Earlier this week, head coach Doug Pederson suggested that, for whatever reason, Wentz might be pressing a little bit and trying to do too much.
“He doesn’t have to feel like he has to make all the plays,’’ Pederson said.
Wentz pretty much agreed with that assessment on Wednesday.
“I need to try not to do too much,’’ he said. “Just stay ahead of the chains. Be efficient on first and second downs and trust the guys around me. I feel like I’ve done that well at times. Sometimes, though, you get greedy and try to make plays and force the ball.’’
After playing 16 games as a rookie in 2016, Wentz had his last two seasons cut short by injuries — the torn ACL in 2017 and a broken bone in his back last year.
In both years, backup Nick Foles came riding to the rescue. He led the Eagles to their first Super Bowl title in ’17 and was at the offensive controls last year, as they won their final three regular-season games to make the playoffs, then came within 27 yards of making it to the NFC Championship Game.
Foles signed with the Jacksonville Jaguars in March. But in many ways, what he accomplished here still is haunting Wentz.
“He’s going to carry around the fact that he wasn’t the starting quarterback in that Super Bowl run until he makes his own Super Bowl run,’’ said Fox Sports analyst Charles Davis, who, with partner Kevin Burkhardt, will call Sunday’s Eagles-Seahawks game.
“To me, that’s part of the pressing. He wants to prove that he’s that guy," Davis said. "It’s always going to linger there. Because you have all of these people saying, ‘Oh, yeah, he’s great. But Foles won the Super Bowl.’ I don’t care who you are. Being human, that’s going to affect you.
“This is a kid who cares. This is a kid who wants to be great. But he’s dealing with a lot of stuff. To me, it’s like the baseball player that wants to hit the five-run homer. You can’t do it. It’s just not possible. You’ve got to hit the ones in front of you, though. And he missed a few of those on Sunday.’’
Wentz is a mentally strong individual. But two major injuries in two years is a lot to deal with. So is watching from the sideline as someone else leads your team to the Super Bowl.
"I’m no psychologist and don’t pretend to be one,'' Davis said. "But if you just lay it all out and you go back to that time, the guy was going to be the league MVP. He gets hurt. The other guy
comes in. It doesn’t look great in the beginning, but they right the ship, and they win the Super Bowl, and Nick is the MVP.

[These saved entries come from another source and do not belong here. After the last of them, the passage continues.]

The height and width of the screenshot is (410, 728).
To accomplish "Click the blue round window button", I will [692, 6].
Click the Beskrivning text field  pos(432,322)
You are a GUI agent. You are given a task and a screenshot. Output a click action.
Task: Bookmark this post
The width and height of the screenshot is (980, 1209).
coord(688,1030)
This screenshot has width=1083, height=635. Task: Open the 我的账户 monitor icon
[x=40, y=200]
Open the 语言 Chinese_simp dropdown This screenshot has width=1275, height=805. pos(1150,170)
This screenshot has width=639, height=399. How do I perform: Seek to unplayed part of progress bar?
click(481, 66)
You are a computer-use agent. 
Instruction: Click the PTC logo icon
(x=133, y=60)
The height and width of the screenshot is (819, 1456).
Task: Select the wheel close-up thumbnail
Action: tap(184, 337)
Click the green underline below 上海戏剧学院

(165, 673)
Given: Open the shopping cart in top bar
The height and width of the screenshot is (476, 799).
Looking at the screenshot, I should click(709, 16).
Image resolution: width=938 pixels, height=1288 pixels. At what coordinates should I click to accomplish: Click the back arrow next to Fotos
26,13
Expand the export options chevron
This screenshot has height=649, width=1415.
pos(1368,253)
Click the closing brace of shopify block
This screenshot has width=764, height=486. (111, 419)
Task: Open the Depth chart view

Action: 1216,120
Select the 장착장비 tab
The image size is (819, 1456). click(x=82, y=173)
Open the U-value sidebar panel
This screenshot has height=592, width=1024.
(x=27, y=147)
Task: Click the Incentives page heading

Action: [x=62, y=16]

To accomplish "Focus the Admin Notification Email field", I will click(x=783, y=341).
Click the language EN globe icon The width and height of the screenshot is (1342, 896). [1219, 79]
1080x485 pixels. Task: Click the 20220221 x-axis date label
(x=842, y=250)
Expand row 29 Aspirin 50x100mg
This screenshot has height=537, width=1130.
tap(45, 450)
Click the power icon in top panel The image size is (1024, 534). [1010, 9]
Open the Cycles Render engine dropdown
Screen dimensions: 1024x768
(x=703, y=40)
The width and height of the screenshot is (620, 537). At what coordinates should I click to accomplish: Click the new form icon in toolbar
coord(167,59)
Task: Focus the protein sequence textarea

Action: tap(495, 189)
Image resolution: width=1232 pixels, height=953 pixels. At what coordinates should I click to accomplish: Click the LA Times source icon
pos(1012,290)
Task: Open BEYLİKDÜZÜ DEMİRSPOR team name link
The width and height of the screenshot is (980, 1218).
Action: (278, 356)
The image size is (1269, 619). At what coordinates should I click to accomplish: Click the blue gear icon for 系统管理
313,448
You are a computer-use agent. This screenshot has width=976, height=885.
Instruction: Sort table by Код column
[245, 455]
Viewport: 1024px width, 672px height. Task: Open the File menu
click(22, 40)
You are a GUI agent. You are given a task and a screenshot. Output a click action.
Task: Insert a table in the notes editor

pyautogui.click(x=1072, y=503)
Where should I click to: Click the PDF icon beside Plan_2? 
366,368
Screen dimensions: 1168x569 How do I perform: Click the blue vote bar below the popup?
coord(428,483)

"You’re happy for your team, but you’re eating your heart out because it wasn’t you. You come back the next year. You work, you fight, you scratch, you claw. You take your job back. And then you get hurt again. And here comes that same backup, and they have a great run in the playoffs with a team that had to struggle to get there.''
This was supposed to be the season that changed things. This was supposed to be the year that Wentz played the role of the hero. Still could happen. But the odds are against it.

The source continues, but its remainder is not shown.